INSTRUCTIONS TO FOLLOW.
Word for word, set down every line of the entries below from the line with "Task: Visit the Message Board link" to the line with "This screenshot has width=345, height=1568.", including both, and no other line.

[Saved entries]
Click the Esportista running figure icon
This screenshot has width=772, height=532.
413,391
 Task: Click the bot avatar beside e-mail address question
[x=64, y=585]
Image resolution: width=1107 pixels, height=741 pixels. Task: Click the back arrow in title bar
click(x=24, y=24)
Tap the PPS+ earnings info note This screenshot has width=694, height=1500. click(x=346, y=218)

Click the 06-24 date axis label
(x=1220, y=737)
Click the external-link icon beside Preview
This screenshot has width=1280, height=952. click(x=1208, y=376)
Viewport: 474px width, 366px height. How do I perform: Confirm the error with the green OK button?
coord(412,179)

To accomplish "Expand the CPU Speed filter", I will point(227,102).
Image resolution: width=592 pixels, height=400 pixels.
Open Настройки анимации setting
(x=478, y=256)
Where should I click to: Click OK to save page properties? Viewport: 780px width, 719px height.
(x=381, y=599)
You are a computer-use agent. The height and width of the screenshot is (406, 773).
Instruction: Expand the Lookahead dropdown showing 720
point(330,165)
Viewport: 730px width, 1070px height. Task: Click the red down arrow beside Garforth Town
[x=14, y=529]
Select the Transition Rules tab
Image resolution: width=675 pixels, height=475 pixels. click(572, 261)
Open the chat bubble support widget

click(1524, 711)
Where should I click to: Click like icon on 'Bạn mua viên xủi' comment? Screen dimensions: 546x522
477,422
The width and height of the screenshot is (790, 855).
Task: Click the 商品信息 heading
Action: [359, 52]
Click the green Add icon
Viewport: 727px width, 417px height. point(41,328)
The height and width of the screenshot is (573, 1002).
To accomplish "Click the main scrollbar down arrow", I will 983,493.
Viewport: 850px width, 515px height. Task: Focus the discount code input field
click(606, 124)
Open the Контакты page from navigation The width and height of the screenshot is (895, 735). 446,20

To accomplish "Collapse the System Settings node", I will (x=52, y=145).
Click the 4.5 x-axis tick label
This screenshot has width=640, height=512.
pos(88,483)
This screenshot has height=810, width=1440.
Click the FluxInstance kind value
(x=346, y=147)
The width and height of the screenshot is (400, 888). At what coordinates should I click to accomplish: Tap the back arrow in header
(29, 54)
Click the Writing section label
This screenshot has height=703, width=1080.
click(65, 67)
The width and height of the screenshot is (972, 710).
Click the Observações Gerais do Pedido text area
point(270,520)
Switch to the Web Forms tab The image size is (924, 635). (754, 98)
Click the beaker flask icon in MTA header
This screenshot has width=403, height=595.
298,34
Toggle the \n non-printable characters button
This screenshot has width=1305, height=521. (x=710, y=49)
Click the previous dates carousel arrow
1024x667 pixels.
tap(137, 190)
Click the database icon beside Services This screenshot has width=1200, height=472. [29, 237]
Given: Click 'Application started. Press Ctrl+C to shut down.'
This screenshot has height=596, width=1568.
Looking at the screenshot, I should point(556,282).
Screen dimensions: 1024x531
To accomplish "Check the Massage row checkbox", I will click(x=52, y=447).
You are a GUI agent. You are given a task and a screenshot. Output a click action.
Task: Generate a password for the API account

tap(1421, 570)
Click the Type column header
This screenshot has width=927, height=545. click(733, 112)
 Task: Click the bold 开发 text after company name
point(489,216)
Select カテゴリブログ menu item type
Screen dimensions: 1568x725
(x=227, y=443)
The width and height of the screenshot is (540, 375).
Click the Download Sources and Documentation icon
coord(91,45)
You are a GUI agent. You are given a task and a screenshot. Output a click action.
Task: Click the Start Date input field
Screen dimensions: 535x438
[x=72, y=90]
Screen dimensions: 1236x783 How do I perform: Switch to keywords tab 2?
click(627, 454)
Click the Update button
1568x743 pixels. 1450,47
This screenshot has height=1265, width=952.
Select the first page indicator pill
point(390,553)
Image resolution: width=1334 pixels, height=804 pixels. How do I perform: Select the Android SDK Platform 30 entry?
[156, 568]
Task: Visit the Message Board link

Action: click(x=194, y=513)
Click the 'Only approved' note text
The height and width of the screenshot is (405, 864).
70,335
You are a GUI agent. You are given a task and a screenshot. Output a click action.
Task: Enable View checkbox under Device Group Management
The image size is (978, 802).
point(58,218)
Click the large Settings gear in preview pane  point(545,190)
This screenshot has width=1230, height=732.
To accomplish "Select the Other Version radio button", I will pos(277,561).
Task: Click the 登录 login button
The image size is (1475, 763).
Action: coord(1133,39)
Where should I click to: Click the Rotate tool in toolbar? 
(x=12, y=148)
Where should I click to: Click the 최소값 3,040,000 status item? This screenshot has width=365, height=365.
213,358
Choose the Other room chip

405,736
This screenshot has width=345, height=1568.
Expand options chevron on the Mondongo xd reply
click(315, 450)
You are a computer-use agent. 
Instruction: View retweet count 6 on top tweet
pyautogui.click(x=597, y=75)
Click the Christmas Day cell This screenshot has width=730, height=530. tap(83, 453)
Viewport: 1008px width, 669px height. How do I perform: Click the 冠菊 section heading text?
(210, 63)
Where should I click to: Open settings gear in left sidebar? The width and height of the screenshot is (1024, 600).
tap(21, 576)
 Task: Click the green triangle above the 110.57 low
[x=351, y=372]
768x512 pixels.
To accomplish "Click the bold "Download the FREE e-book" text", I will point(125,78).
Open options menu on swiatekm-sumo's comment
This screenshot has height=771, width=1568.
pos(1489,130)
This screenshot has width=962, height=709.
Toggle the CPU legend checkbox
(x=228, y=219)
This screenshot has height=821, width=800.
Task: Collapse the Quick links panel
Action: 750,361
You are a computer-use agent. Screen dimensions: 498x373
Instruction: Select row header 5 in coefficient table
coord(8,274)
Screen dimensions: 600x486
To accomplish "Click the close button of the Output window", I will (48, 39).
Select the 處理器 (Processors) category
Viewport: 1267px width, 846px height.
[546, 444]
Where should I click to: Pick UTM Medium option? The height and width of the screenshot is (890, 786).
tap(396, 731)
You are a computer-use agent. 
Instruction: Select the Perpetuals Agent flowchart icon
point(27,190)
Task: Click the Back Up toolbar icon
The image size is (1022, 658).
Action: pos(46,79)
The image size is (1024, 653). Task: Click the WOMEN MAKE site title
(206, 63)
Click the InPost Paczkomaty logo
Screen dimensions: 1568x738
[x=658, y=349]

SOLUTION FOR THIS TASK.
Task: Visit the Message Board link

Action: click(x=194, y=513)
Click the 'Only approved' note text
The height and width of the screenshot is (405, 864).
70,335
You are a GUI agent. You are given a task and a screenshot. Output a click action.
Task: Enable View checkbox under Device Group Management
The image size is (978, 802).
point(58,218)
Click the large Settings gear in preview pane  point(545,190)
This screenshot has width=1230, height=732.
To accomplish "Select the Other Version radio button", I will pos(277,561).
Task: Click the 登录 login button
The image size is (1475, 763).
Action: coord(1133,39)
Where should I click to: Click the Rotate tool in toolbar? 
(x=12, y=148)
Where should I click to: Click the 최소값 3,040,000 status item? This screenshot has width=365, height=365.
213,358
Choose the Other room chip

405,736
This screenshot has width=345, height=1568.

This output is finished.